The film opens with a black screen and the faint sound of wheezing; a man desperate for air. The tension is palpable as the breathing slowly intensifies until a Zippo lighter is finally lit. Surveying his surroundings in as close to “real-time” as a film that uses multiple camera angles and editing (necessarily creating temporal ellipses, albeit fractional) can, Conroy discovers he is trapped inside an old-style, simplistic wooden coffin, gagged and bound, presumably buried somewhere underground. Following a small anxiety attack Conroy passes out and the screen returns to black. Awoken by a vibrating cell phone, Conroy comes to realise that all hope is not lost and there might just be a way out after all… Calling his loved ones, his employer, US emergency services and the FBI, Conroy is as resourceful as he can be – even if his own hysteria does him a great disservice when he far from calmly tries to communicate to countless unwitting others the true gravity of his situation. Slowly recalling the events which preceded his current surroundings, Conroy deduces he has been kidnapped by insurgents or terrorists, who, unfortunately for him, want “money” in exchange for his life.

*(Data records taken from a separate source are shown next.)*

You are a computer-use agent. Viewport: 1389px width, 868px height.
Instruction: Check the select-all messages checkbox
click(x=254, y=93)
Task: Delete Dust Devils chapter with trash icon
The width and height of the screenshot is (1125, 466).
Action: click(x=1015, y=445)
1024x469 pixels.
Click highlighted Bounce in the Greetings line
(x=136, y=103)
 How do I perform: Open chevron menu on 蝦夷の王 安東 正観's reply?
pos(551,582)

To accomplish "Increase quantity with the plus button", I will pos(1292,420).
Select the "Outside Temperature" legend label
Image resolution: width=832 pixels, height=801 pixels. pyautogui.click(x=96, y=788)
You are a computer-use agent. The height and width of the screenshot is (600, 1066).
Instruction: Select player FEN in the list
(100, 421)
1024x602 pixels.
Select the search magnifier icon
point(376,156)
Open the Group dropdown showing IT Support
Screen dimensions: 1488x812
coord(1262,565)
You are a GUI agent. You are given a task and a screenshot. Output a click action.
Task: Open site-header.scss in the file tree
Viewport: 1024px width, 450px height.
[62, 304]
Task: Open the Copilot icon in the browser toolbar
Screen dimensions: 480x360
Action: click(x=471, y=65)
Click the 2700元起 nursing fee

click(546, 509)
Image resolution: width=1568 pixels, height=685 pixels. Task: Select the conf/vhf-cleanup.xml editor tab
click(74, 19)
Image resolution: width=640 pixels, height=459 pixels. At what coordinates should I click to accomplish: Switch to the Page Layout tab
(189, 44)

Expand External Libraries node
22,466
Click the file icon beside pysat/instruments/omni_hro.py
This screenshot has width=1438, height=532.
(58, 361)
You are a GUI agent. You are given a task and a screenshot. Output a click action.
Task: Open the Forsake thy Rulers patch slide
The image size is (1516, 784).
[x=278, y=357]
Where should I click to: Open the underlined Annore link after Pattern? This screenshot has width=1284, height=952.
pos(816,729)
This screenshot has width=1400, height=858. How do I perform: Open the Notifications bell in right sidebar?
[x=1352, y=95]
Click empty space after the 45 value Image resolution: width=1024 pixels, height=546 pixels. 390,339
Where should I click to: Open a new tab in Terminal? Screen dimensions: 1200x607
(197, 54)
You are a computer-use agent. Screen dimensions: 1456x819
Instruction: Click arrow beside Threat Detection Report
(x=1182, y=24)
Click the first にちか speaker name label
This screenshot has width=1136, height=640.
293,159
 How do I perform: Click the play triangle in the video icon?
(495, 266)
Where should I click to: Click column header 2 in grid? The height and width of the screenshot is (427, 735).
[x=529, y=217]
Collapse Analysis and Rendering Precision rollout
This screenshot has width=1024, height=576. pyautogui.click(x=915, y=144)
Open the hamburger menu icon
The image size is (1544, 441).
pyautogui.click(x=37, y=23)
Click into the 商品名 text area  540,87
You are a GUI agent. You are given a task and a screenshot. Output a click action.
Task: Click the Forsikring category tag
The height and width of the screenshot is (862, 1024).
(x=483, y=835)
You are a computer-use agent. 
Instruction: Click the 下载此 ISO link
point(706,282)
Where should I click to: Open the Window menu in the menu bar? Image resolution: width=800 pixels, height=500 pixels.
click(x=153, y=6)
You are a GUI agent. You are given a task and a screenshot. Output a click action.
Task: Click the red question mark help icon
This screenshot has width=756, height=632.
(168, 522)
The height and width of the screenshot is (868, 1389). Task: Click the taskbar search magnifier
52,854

Portraying the US government and a whole host of corporations as a large faceless (they are only ever voices heard via Paul’s cell) matrix of bureaucratic red tape who share in common little to no concern for one individual’s mere humanity amidst the air-conditioned confines of their own “just jobs” – which they too presumably do solely for the constantly mentioned motivator of “money”. So ludicrous is their emphasis on logistics and protocol that they continue to ask the type of questions someone who is buried alive (time-sensitive) shouldn’t really be expected to answer; best of all when they respond – notably always free from emotion or empathy – with company lines such as “Sir, I understand your frustration”.
The key to the film comes when Paul first begins to accept the likely inevitably that he is going to die in this wooden box, somewhere in Iraq, alone. Talking to someone from a “Hostage Working Group” Paul confesses, “I just wanna do right by my family. I didn’t know it was going to be like this out here.” to which the response comes “None of us did.” Despite the inference of the slogan “War on Terror”, it seems the reality of the situation was absolutely unanticipated by so many naive young men and women who shipped out – soldiers and workers – only by the time they’ve understood it is of course too late. Conroy is left with nothing but the will to live which is stretched to its very limits by the constant demands of his kidnapper and the lack of support from the people to whom he turned for help.
On the other side of it, the kidnapper (presumably Iraqi insurgent) is also faceless and motivated by “money”. The only difference is that in place of Westernised bureaucracy, he (standing in for “they”), is deliberately cruel and even when Conroy takes instruction and acts against his own (and his government’s) will, he is still punished. The most interesting provocation Cortés highlights here is the Western world’s understanding of the word “terrorist”, as our faceless, nameless (it is worth mentioning that he is the only nameless character in the film) insurgent asks, “Because you are terrified, I am a terrorist?” It is even alluded to that anyone put in the situation of the Iraqi people; hungry – starving, poor and desperate, would probably do the same. Conroy denies this and claims he would never kill anOther even in such a situation but the ethical questioning, despite his answer, remains.
Incredibly well shot, carefully lit and superbly acted, Buried is communicably claustrophobic and palpably tense. The run-time is possibly a little longer than is needed to successfully explicate the film’s central moral project and there are occasional “dramatic events” that the film could even do without as they disrupt the otherwise well-sustained and bleak tone of it all. But these points notwithstanding the film is decent enough and will no doubt play on your mind for some time after the house lights come up and you hurry out for air.